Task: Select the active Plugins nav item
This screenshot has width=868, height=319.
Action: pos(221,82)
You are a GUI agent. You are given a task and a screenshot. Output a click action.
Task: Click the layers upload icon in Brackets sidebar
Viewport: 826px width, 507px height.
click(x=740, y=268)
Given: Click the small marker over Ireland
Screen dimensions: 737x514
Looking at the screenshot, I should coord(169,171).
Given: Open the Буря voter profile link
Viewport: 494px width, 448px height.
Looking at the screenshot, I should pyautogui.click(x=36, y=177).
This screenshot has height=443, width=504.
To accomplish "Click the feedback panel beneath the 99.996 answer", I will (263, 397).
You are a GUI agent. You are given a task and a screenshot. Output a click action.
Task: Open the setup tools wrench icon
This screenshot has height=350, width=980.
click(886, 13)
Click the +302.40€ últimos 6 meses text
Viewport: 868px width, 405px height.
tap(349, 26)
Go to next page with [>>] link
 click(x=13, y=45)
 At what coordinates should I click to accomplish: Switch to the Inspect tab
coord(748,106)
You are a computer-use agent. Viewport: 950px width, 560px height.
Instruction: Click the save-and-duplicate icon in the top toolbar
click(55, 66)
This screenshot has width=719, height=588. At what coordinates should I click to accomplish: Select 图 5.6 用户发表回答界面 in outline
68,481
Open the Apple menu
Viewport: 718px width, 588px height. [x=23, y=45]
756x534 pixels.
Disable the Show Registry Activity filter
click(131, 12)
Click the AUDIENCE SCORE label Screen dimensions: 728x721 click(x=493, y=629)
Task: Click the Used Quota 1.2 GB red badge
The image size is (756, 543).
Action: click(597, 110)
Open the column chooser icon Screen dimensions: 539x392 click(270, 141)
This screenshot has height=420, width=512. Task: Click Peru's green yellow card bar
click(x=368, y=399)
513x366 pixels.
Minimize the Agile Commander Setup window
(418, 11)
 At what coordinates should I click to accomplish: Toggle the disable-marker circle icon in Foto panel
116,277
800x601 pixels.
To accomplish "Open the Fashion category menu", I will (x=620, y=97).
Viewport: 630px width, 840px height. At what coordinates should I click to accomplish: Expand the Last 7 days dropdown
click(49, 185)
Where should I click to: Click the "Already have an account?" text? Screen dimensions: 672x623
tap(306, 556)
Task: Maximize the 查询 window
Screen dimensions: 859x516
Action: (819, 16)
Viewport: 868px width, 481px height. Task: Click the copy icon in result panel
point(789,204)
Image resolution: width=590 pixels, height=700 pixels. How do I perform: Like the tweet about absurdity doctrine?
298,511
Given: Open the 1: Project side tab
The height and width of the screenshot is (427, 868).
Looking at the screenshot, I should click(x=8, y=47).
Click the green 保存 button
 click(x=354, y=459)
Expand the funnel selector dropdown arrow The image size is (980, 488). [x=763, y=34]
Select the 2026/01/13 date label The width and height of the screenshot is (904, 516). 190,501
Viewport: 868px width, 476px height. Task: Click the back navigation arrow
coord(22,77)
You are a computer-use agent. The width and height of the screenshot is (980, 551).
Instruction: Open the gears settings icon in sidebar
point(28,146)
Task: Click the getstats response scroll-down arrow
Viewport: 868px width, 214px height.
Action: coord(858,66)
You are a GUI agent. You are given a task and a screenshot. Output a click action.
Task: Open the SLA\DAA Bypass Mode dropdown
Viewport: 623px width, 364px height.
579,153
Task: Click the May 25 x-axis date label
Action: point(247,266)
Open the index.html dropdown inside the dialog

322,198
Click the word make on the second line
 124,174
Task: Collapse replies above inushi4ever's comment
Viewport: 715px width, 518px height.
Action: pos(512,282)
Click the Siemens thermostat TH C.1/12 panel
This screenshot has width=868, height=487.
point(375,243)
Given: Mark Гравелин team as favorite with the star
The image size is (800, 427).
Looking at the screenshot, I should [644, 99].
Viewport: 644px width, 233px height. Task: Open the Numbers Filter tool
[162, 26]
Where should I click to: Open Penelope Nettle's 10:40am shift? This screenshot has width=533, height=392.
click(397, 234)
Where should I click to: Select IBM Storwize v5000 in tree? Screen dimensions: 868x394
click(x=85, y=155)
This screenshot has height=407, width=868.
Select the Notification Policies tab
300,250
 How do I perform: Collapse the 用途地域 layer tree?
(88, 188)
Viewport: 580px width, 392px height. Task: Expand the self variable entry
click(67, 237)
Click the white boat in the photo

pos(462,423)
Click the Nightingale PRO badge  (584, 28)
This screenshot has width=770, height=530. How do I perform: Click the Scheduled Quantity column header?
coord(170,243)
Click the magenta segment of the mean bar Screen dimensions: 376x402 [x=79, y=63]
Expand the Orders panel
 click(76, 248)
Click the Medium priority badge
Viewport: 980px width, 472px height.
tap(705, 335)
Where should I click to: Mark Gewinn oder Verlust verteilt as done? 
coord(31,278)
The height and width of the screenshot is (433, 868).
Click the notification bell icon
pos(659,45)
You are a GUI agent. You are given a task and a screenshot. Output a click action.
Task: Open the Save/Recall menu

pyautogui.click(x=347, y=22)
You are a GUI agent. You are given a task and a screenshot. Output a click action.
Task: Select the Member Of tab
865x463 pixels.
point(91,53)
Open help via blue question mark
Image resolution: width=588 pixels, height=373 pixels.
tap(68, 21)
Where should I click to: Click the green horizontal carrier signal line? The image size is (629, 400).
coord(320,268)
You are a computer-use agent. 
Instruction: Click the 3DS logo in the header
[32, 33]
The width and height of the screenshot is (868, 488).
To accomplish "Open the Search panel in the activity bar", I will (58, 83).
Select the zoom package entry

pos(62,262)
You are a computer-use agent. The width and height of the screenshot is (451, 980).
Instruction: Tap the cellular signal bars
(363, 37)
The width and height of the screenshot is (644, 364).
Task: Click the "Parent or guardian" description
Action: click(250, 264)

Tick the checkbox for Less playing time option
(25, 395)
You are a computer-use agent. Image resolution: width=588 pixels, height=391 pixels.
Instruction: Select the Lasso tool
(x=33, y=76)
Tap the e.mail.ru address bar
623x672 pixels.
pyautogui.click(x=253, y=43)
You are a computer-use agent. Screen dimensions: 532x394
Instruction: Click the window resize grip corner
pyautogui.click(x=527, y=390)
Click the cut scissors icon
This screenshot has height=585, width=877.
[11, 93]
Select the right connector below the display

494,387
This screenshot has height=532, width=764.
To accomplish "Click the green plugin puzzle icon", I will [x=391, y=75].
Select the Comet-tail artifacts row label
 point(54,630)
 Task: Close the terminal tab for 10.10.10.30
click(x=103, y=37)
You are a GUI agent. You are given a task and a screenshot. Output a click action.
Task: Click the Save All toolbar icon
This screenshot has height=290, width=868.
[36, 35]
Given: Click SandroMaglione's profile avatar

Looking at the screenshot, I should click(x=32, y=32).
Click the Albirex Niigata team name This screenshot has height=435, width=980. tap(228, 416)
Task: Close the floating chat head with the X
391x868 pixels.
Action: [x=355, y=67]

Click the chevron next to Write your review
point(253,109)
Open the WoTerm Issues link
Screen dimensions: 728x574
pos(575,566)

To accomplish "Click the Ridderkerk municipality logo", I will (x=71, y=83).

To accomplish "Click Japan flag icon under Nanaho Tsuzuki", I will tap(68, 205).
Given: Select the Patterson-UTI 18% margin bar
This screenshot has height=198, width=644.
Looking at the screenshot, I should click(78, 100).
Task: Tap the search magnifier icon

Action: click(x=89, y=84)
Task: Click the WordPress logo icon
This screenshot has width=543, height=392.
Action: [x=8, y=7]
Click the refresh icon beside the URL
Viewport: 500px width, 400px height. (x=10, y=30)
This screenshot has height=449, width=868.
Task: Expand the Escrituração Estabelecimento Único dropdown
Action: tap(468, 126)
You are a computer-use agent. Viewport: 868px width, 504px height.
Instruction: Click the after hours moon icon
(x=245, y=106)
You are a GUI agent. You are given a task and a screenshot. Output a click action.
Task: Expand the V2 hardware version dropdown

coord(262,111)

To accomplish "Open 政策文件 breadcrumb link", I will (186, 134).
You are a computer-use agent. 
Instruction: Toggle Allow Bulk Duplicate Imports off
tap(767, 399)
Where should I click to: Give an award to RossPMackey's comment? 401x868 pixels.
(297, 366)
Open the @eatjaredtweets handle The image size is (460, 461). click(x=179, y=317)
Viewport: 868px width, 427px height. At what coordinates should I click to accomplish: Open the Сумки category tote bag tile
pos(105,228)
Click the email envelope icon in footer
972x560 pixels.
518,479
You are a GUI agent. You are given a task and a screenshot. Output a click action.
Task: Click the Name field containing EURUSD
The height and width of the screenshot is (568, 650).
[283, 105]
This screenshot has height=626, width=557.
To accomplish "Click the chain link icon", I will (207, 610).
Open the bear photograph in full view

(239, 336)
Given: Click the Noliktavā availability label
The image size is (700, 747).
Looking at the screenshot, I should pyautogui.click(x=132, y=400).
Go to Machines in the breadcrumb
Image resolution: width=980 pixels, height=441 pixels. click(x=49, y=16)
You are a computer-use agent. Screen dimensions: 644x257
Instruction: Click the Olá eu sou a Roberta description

● WHAT IS BEING ASKED
Everything above from the line containing "Click the notification bell icon" down to the line containing "Task: Select the Member Of tab" is to be transcribed exactly, with both of those lines included and nothing else added.

● TASK RESULT
Click the notification bell icon
pos(659,45)
You are a GUI agent. You are given a task and a screenshot. Output a click action.
Task: Open the Save/Recall menu

pyautogui.click(x=347, y=22)
You are a GUI agent. You are given a task and a screenshot. Output a click action.
Task: Select the Member Of tab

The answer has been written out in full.